Balığın pişirilmesinden servisine kadar bütün hizmetleri tek başına kendisinin yaptığını belirten Sayın, “Burada yaklaşık 100 yıl önce sel felaketi yaşanmış. Bu kaya da yaşanan sel felaketinden dolayı burada kalmış. Kendi arazimiz olan yere küçüklüğümden beri bir lokanta yapmayı hayal ediyordum. Geç de olsa bunu gerçekleştirerek işletmeyi hizmete açtık. Lokantamızda kırmızı benekli alabalığın yanı sıra köftemizde bulunuyor” diye konuştu.
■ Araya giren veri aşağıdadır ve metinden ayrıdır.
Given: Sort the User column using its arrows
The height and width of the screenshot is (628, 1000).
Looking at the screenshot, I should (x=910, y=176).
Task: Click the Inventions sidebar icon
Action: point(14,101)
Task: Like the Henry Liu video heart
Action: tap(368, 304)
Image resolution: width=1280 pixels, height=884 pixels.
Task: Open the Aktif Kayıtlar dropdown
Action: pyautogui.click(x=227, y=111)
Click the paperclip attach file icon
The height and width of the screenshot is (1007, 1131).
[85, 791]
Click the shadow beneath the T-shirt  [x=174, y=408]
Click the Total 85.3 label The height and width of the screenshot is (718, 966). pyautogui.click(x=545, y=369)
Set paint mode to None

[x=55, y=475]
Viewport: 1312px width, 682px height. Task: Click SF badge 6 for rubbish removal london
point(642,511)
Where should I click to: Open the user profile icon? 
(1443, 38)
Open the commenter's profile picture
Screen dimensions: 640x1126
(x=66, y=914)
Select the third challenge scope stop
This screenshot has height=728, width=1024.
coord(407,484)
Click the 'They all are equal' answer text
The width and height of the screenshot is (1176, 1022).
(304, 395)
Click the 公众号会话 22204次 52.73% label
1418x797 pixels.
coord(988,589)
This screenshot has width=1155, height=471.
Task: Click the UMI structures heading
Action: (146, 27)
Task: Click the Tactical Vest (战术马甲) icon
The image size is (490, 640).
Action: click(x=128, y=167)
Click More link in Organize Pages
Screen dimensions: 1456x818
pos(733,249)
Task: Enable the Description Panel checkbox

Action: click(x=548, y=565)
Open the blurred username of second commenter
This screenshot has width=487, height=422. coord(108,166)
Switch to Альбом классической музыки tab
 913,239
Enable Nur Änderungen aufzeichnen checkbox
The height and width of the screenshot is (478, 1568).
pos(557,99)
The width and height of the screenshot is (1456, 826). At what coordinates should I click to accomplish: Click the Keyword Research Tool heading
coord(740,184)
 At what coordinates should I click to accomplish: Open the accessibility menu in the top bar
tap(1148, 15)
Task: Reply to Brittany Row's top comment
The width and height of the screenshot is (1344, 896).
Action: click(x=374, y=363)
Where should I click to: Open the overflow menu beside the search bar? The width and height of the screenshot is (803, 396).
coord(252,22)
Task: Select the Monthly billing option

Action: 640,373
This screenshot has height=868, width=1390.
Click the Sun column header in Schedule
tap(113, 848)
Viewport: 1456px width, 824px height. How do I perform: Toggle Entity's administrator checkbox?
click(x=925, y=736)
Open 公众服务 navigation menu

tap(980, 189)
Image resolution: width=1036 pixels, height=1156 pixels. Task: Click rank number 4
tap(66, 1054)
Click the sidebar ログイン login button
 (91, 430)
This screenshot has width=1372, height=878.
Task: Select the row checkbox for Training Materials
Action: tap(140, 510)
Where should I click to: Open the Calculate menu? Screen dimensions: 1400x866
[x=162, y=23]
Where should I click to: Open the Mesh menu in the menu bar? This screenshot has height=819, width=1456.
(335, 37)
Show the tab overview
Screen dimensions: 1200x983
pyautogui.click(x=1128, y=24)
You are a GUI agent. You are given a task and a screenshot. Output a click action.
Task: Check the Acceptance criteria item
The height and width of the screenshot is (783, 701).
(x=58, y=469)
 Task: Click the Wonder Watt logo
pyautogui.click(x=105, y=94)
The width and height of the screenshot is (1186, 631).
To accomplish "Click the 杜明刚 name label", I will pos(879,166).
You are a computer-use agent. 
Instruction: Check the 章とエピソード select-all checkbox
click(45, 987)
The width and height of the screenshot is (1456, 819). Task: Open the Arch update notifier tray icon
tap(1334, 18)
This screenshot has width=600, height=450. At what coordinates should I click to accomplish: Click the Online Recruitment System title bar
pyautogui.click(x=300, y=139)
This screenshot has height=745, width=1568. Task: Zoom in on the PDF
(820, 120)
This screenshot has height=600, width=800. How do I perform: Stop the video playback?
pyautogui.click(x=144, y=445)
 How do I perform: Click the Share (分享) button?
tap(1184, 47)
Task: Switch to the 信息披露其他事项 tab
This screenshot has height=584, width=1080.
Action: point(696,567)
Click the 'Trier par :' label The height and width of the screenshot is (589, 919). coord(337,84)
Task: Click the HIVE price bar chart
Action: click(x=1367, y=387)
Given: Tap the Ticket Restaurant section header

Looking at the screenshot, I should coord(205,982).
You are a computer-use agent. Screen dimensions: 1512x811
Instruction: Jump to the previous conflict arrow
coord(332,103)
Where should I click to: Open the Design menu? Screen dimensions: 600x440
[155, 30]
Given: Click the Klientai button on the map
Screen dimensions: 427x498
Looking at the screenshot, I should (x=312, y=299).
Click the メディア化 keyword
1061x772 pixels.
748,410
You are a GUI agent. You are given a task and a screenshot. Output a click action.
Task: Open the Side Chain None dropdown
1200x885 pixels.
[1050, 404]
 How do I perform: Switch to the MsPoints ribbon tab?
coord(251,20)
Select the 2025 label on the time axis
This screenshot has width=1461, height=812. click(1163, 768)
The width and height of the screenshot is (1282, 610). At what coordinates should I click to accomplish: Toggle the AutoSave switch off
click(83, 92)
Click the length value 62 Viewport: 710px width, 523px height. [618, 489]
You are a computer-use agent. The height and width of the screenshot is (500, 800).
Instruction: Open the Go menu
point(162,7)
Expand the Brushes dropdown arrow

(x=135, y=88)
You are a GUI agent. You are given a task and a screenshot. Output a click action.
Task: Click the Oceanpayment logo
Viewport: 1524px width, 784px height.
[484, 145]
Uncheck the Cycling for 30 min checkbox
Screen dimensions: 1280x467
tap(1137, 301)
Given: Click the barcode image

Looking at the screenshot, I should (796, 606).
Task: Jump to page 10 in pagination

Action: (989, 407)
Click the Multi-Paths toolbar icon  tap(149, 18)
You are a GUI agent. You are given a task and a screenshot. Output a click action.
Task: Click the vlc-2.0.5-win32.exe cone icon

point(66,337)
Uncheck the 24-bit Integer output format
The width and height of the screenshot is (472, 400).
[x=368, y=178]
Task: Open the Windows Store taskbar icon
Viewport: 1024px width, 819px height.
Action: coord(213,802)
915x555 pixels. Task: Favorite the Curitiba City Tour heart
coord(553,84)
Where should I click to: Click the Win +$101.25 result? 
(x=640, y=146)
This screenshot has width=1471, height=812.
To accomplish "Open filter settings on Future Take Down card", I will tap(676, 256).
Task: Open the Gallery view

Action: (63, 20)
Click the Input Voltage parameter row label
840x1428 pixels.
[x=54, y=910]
"Zor projeyi hayata geçirdik"
Kaya üzerine restoran inşaatının zor olduğunu kaydeden Sayın, “Kaya üzerine lokanta inşa etmek zor oldu. Projesini bir arkadaşımla birlikte çizdik, daha sonra da 8 aylık bir çalışmayla bu hale getirdik. Yaklaşık 35 bin liralık bir masrafımız oldu. Gelen müşterilerimiz 'Restoranı buraya nasıl yaptınız?' diye soruyor. Kaya restoranı duyduklarında nasıl bir yer olduğunu merak ediyorlar. Bir taşın üzerinde olduğunu gördüklerinde şaşırıyorlar. Müşterilerimizin çoğu restoranımızın fotoğrafını çekerek buradan ayrılıyor. Böyle bir yeri şu ana kadar hiçbir yerde görmedim. Genelde ağaç üzerine olanlara rastladık ancak kaya üzerinde lokantaya hiç rastlamadık. Yöremizde hatta ülkemizde tek olabilir diye düşünüyorum” dedi.